Terraform実行一発目から上記内容で設定する場合は、問題なく設定できるはずです。


DynamoDB Stream を後付けする場合はNG。

既にDynamoDBのTableを作成済みで、後から stream_enabled = true を追加設定する場合は、単純にtfファイルに上記の通り記述して実行しても上手く行きません。(Terraform v0.11.3 時点)

下記のようなエラーが発生するはずです。

aws_iam_role_policy.sample-dynamodb-stream: Resource 'aws_dynamodb_table.sample-table' does not have attribute 'stream_arn' for variable 'aws_dynamodb_table.sample-table.stream_arn'

aws_dynamodb_tablestream_arn が無いよ!」と怒られてます。


なぜ?

Terraform は、Terraform を利用して設定したリソースの情報をtfstateファイルに保持しています。

そして次回実行するときは、tfstateファイルに保持されている現在のリソース情報と、新たなtfファイルの内容を突き合わせて最小限のアップデートをします。

その時、リソース情報の整合性チェック等(Plan)を行ってから、設定反映(Apply)を実行する仕組みになっています。

DynamoDB Stream の後付けと同時にmappingをしようとすると、現状としては stream_arn が存在しないのにそれを利用してリソースを設定しようとしているため、Plan の段階でNGになります。

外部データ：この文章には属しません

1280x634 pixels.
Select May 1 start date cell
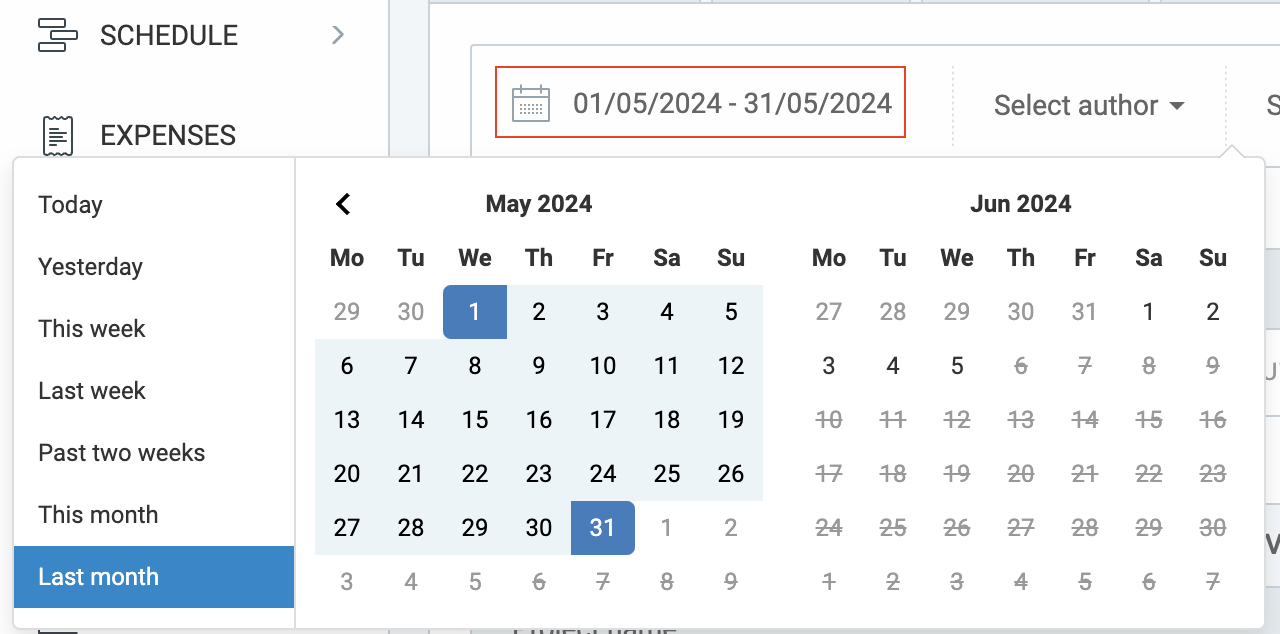coord(475,311)
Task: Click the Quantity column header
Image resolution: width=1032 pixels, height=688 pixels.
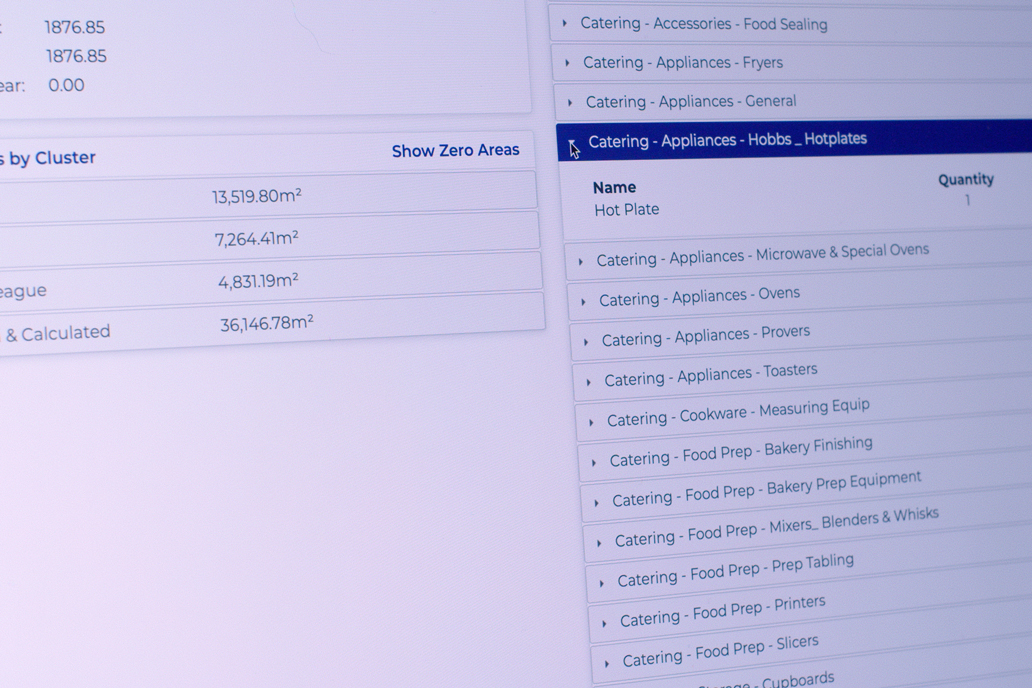Action: click(965, 180)
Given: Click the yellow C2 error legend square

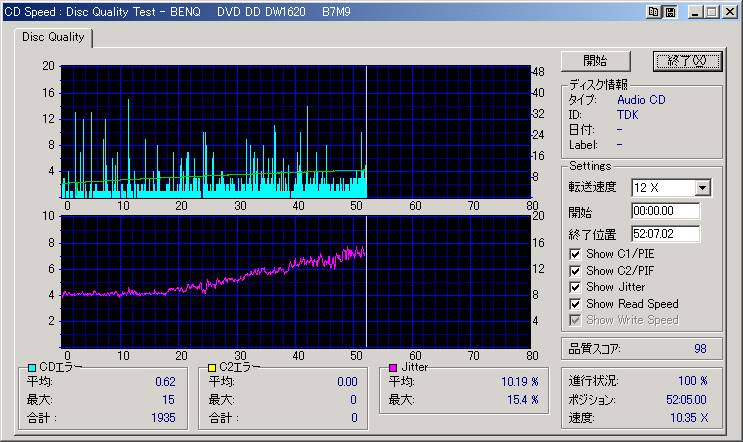Looking at the screenshot, I should point(212,367).
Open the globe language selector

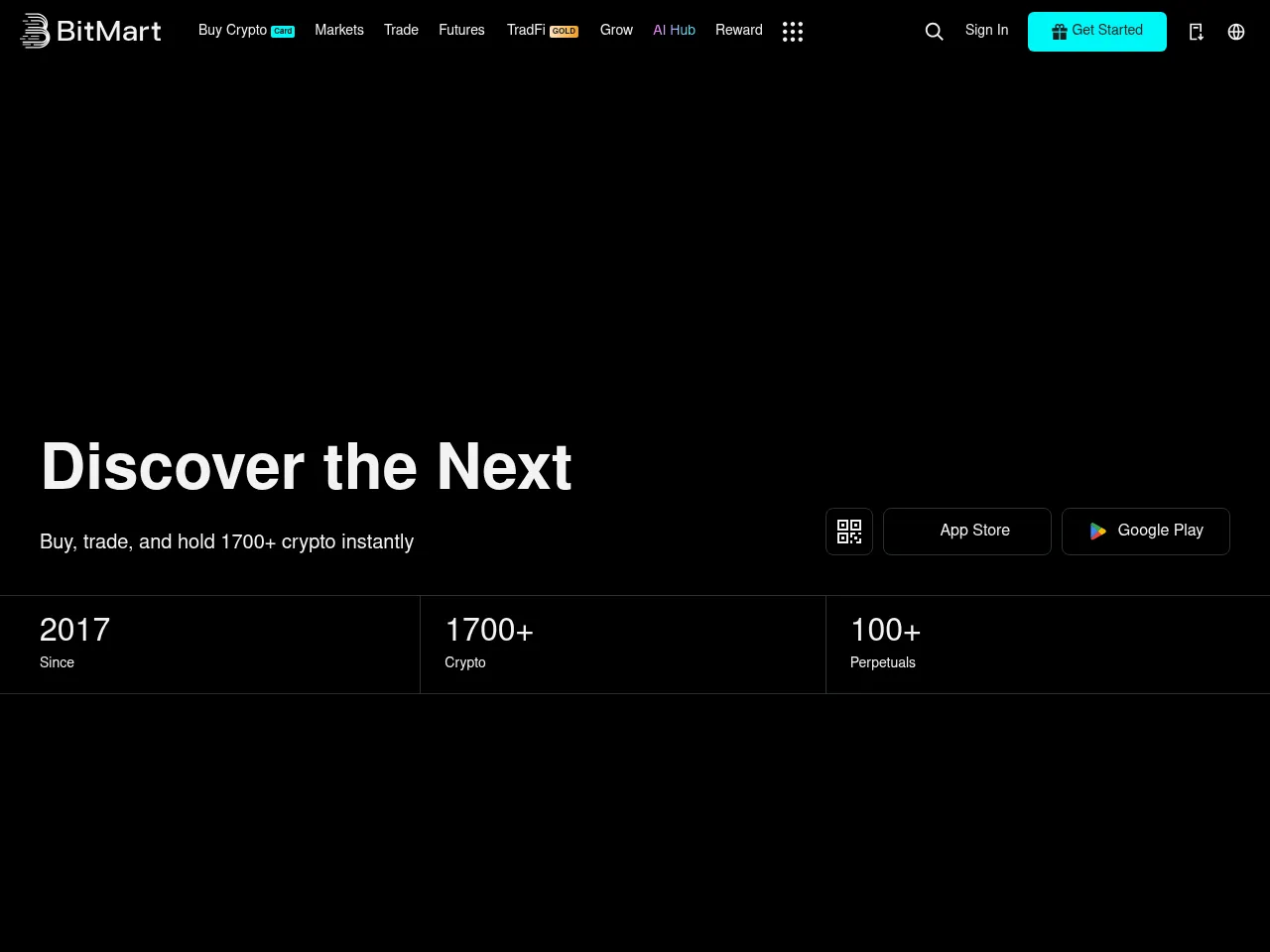click(x=1235, y=32)
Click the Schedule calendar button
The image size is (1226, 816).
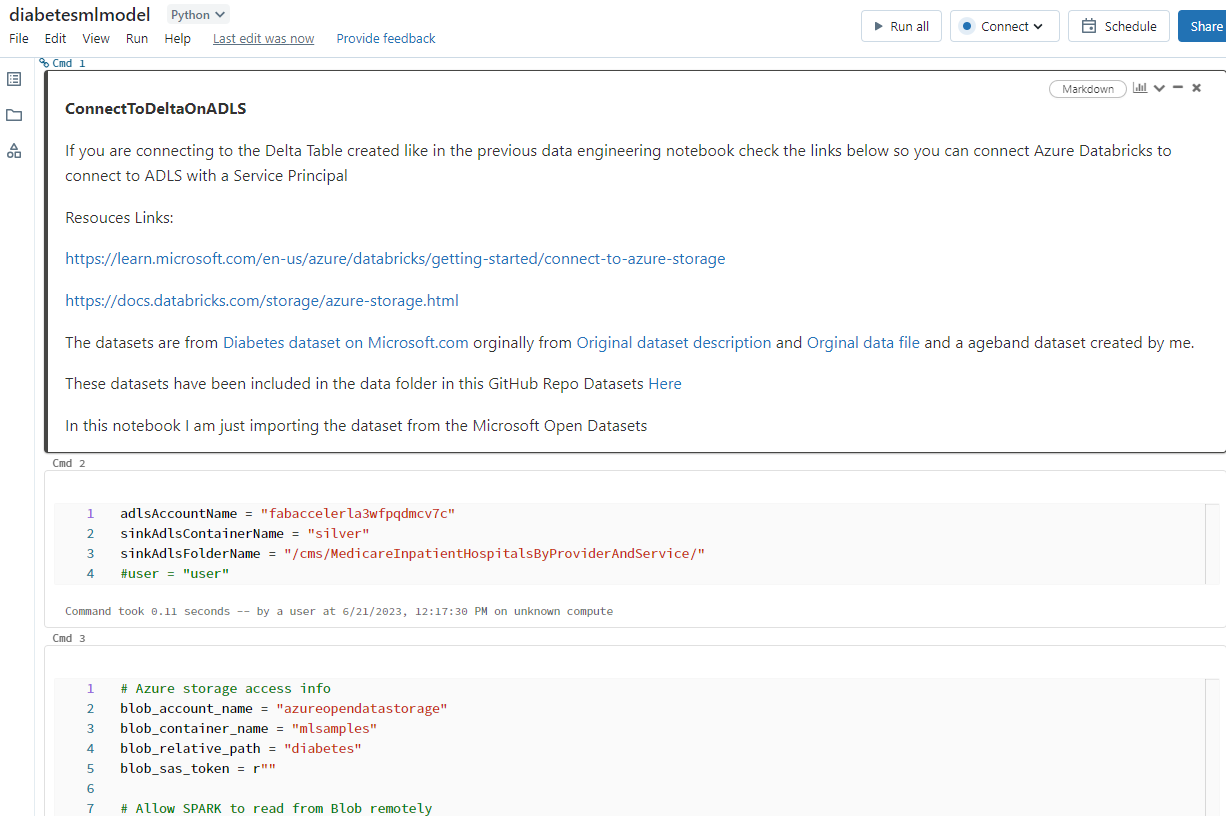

「Planで stream_arn を補完してくれればいいのに」とは思いますが、Stream名には作成日時が自動的に入るので、実際に作ってからでないと確定できないんですよね。

... というのが原因と考えられます。

Terraform のソースを見れば原因がハッキリわかるんでしょうが、私にはそこまでのモチベーションは無いです。


では、どうすれば?

段階を踏んで実行しましょう。

1. stream_enabled = true で実行しDynamoDB Stream を有効化する。これで次回から stream_arn が参照できるようになる。

2. DynamoDB Stream の ARN に依存するリソース設定を追加する。

もしかしたら Terraform の実行オプションで回避出来る等、他に方法があるかもしれませんが、私には見つけられませんでした。